* START EXCERPTED DATA *

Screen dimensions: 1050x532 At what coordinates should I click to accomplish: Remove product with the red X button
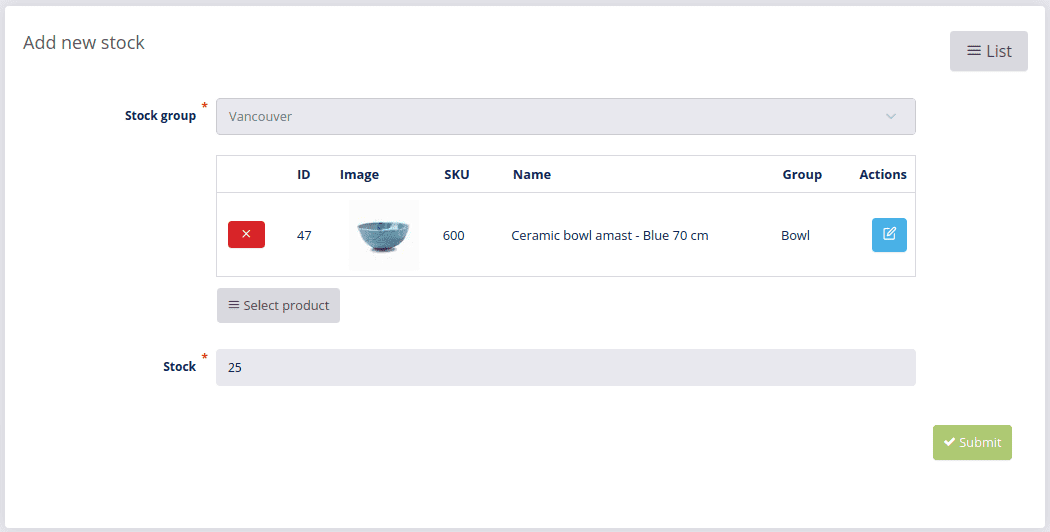coord(246,235)
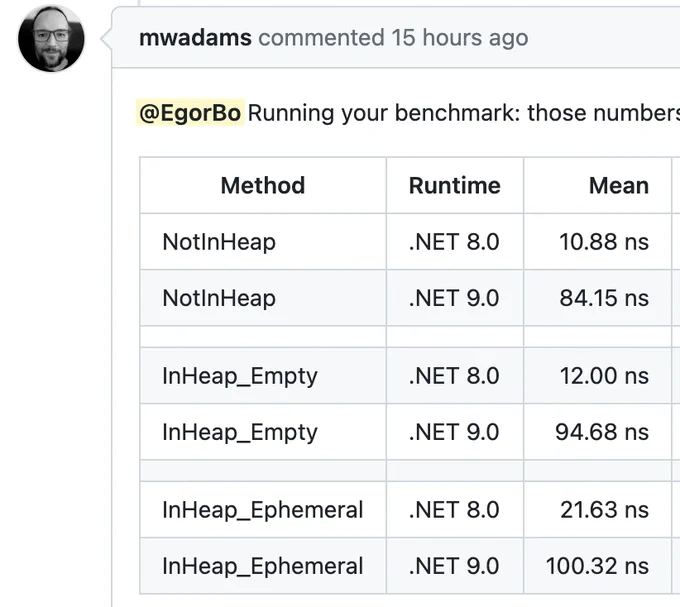This screenshot has width=680, height=607.
Task: Click the 10.88 ns mean value
Action: tap(604, 242)
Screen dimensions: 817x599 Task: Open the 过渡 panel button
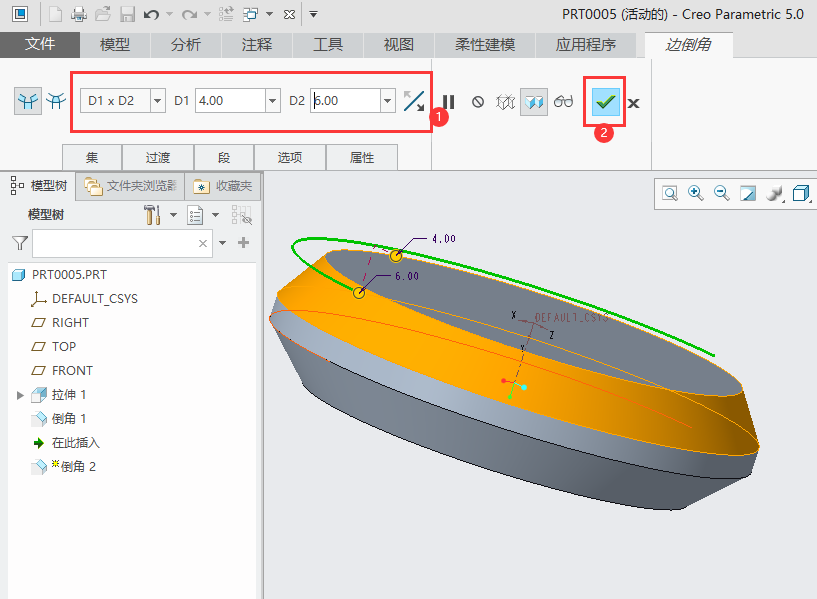(158, 157)
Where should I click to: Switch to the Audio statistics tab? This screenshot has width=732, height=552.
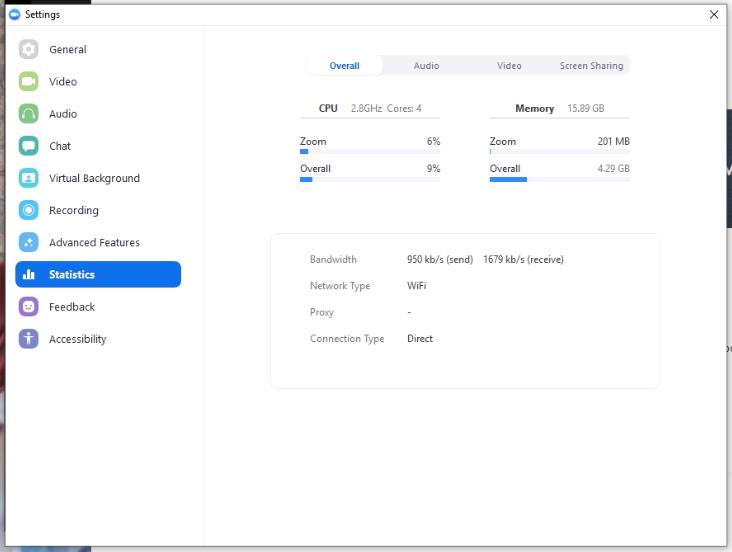[426, 65]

* END EXCERPTED DATA *

EXERCISE DIRECTIONS:
Reproduce the lines above with "Screen dimensions" swapped for "Display size" wherever it occurs, leaving everything else unchanged. Omit the pictures from your output.

RESPONSE BELOW:
Display size: 1050x532 At what coordinates should I click to accomplish: Remove product with the red X button
coord(246,235)
This screenshot has width=680, height=607.
Task: Click the 10.88 ns mean value
Action: tap(604, 242)
Display size: 817x599 Task: Open the 过渡 panel button
(158, 157)
Where should I click to: Switch to the Audio statistics tab? This screenshot has width=732, height=552.
[426, 65]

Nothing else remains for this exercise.